- EXERCISE -
Show every line below that contains the word "Viewport", copying each one in full.

..........

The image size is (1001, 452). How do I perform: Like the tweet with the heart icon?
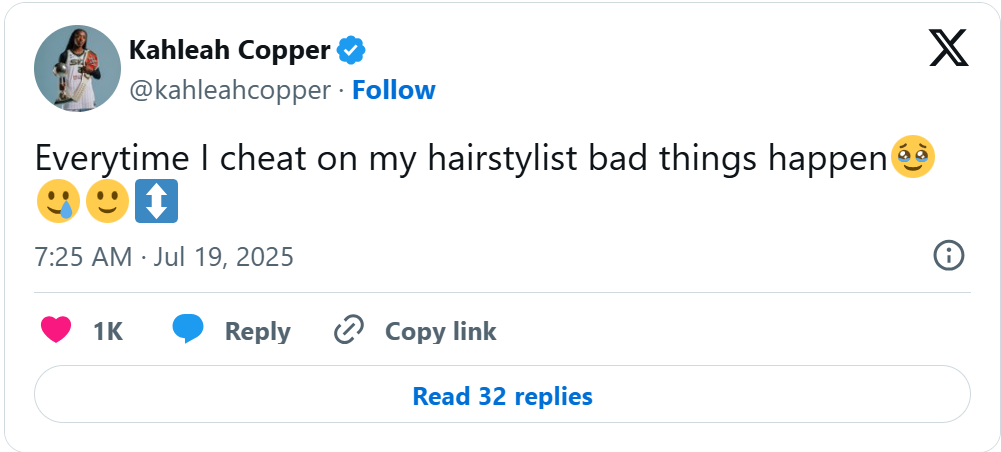[x=56, y=330]

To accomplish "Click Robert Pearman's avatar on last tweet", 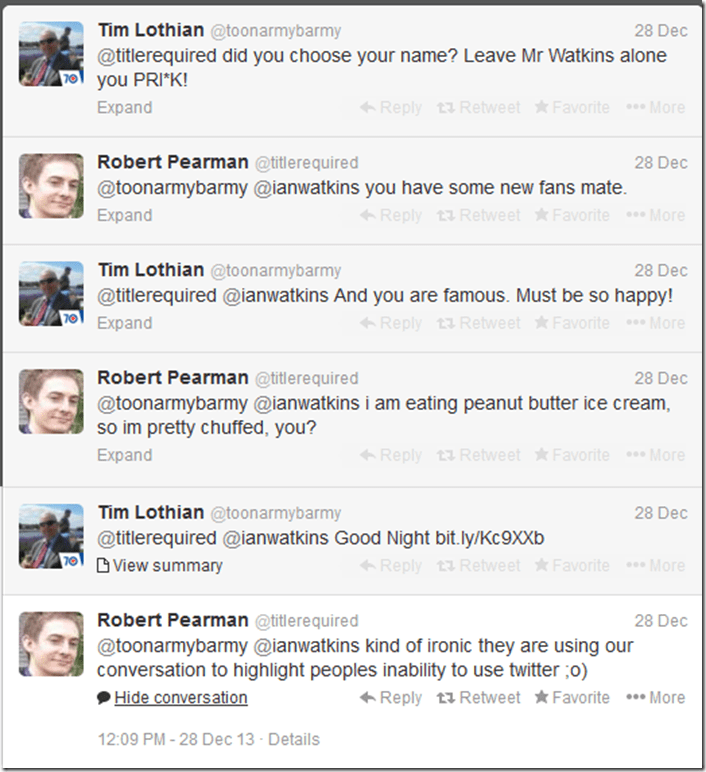I will [x=51, y=644].

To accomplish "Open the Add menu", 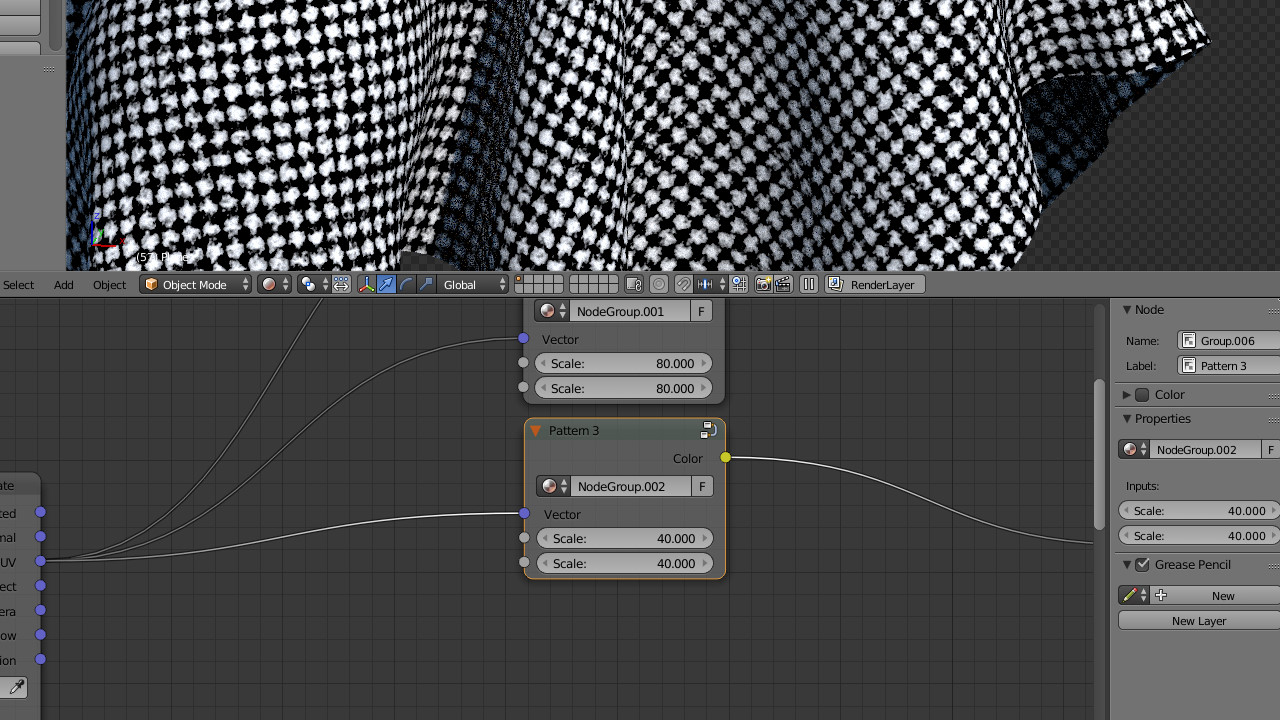I will tap(64, 285).
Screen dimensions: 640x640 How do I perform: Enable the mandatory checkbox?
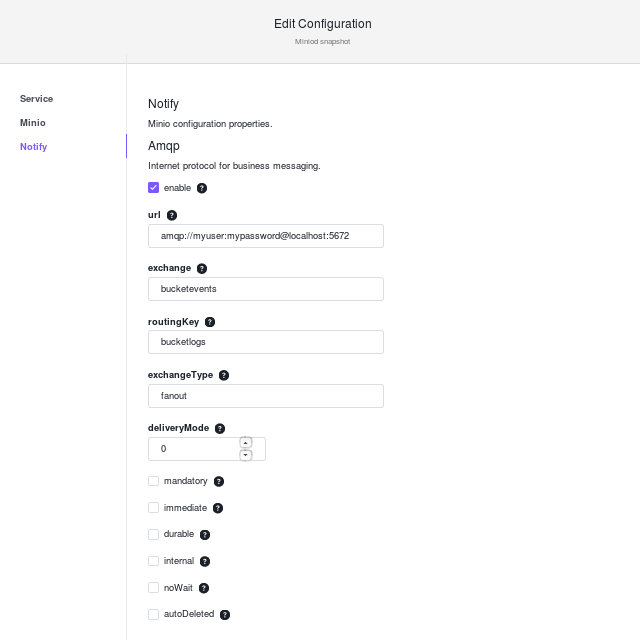tap(153, 481)
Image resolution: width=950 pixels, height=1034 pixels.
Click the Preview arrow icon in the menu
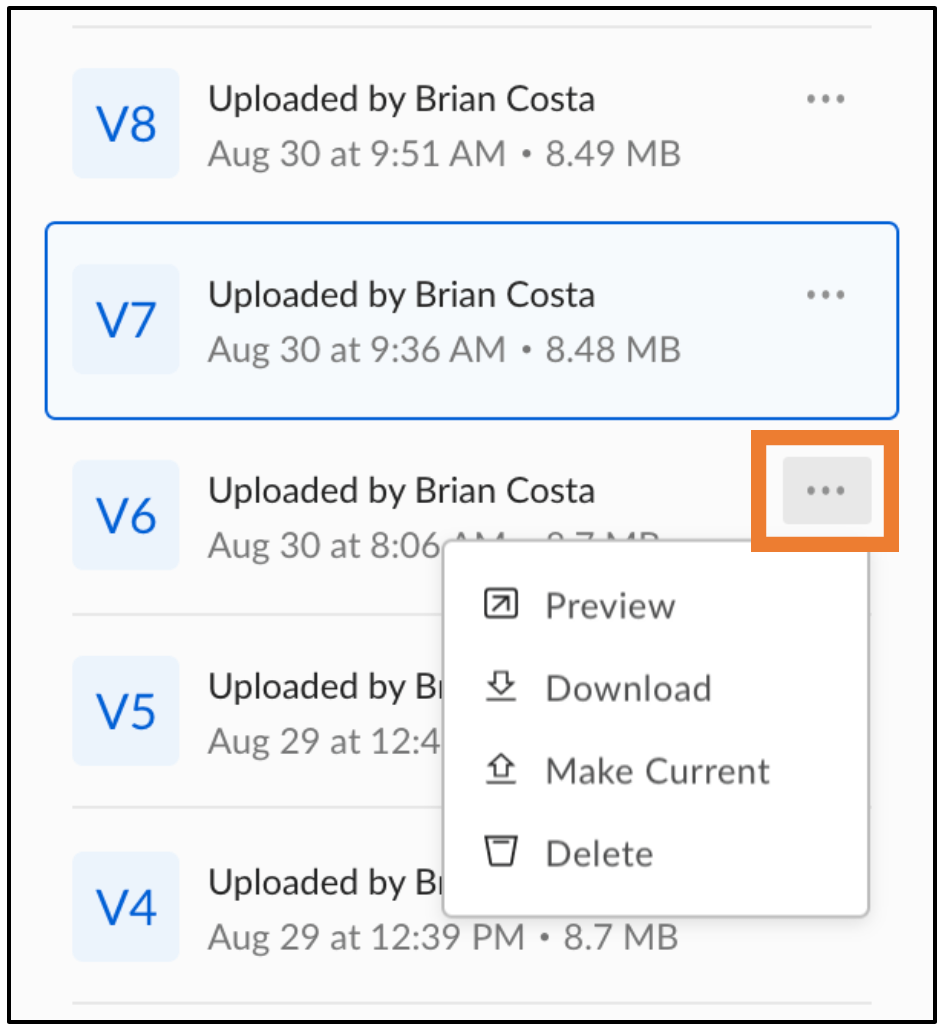500,604
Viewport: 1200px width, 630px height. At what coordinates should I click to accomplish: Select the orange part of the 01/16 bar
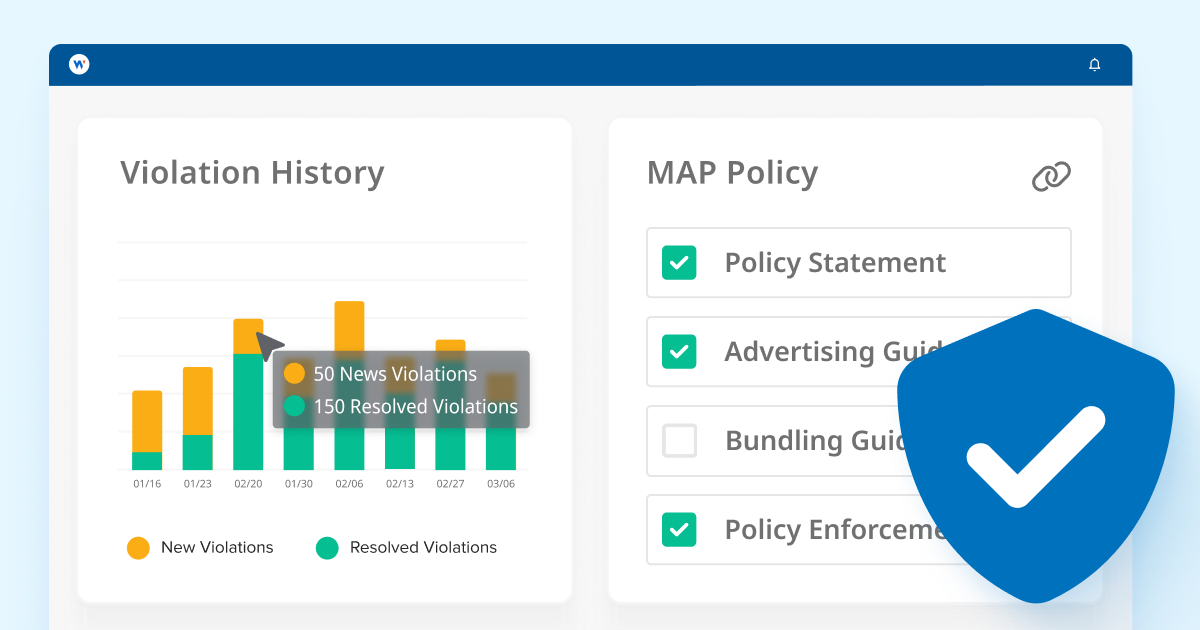(x=147, y=420)
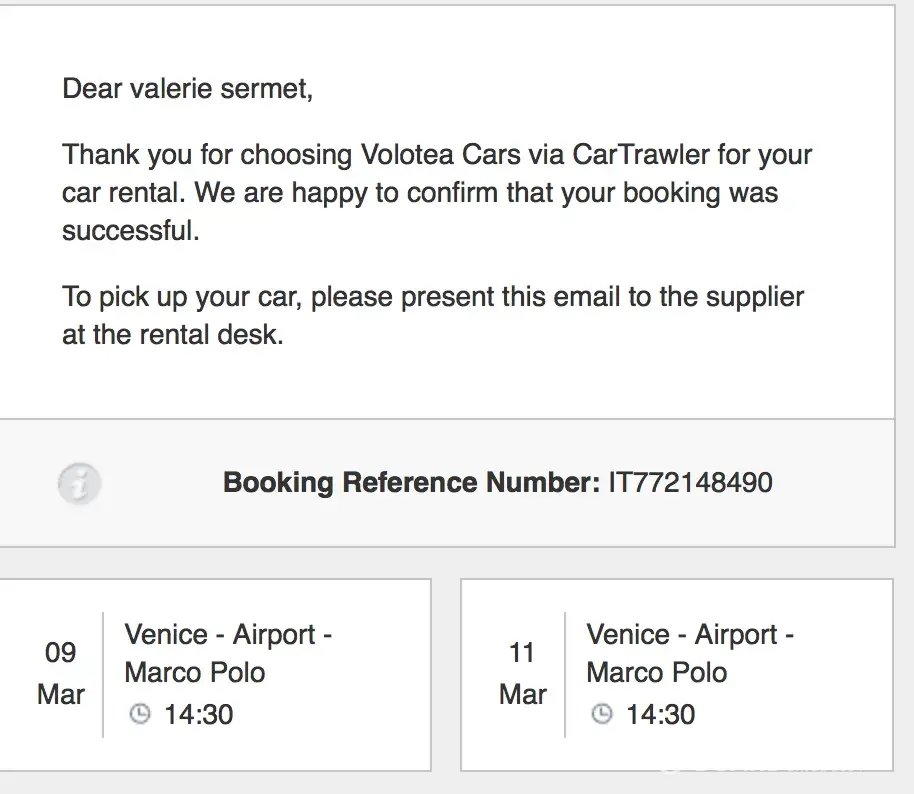Click the 14:30 time in the 09 Mar card
Image resolution: width=914 pixels, height=794 pixels.
(x=198, y=714)
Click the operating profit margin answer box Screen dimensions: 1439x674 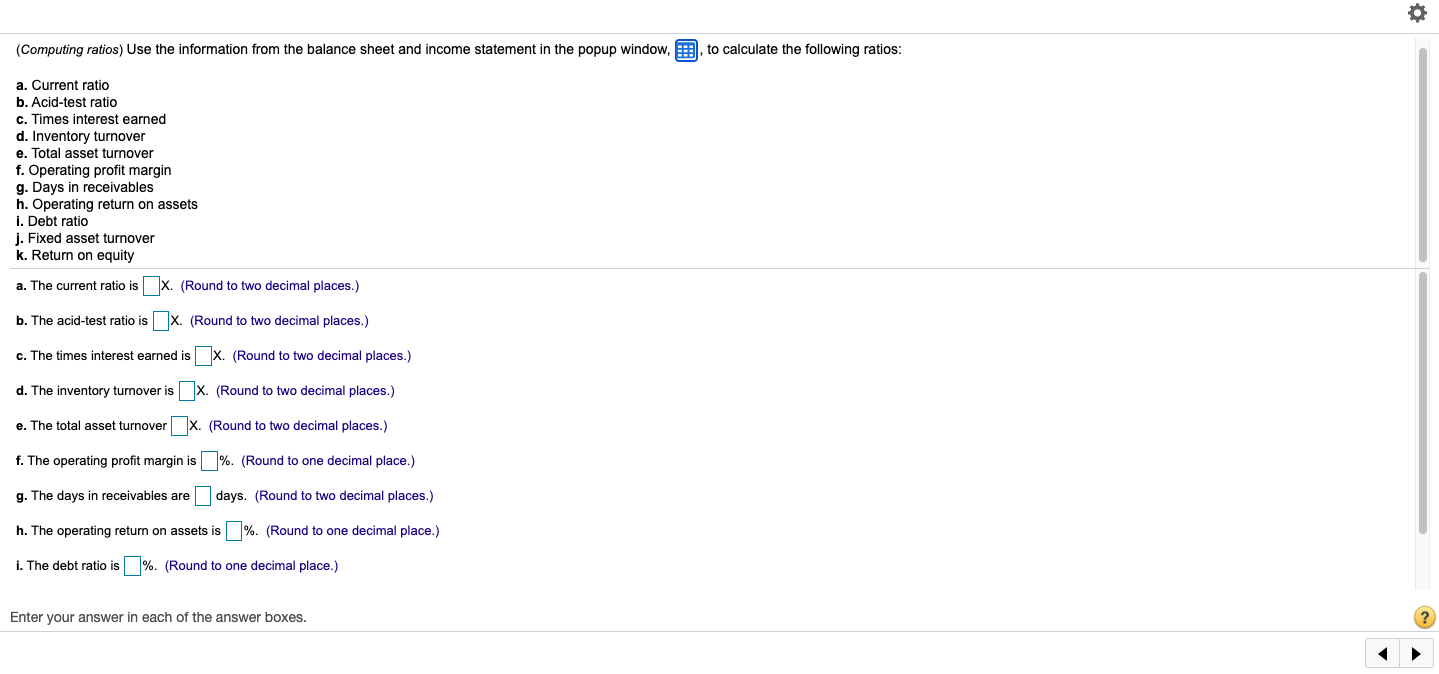[210, 460]
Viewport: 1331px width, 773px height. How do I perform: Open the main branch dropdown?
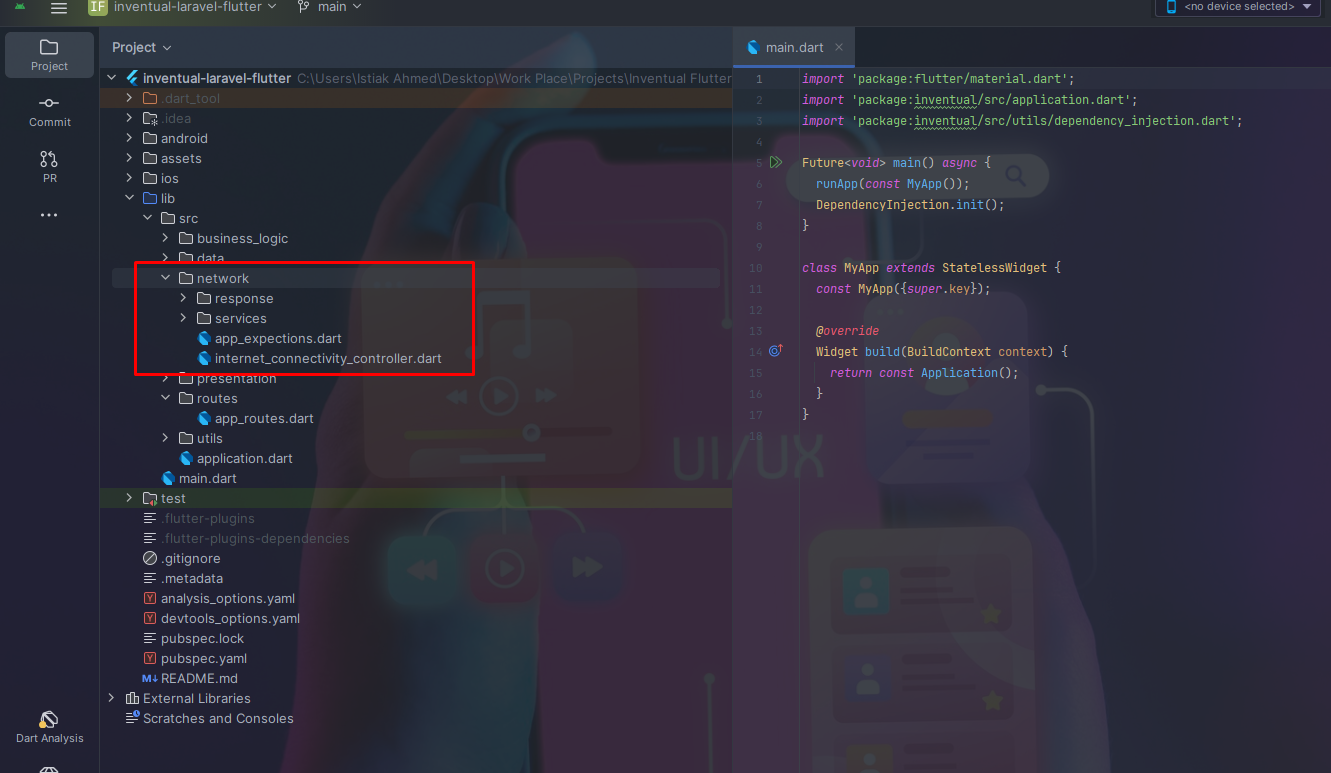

..........

- OUTPUT OF THE EXERCISE -
Viewport: 1200px width, 630px height. At what coordinates should I click to accomplish: Select the orange part of the 01/16 bar
Viewport: 1331px width, 773px height. How do I perform: Open the main branch dropdown?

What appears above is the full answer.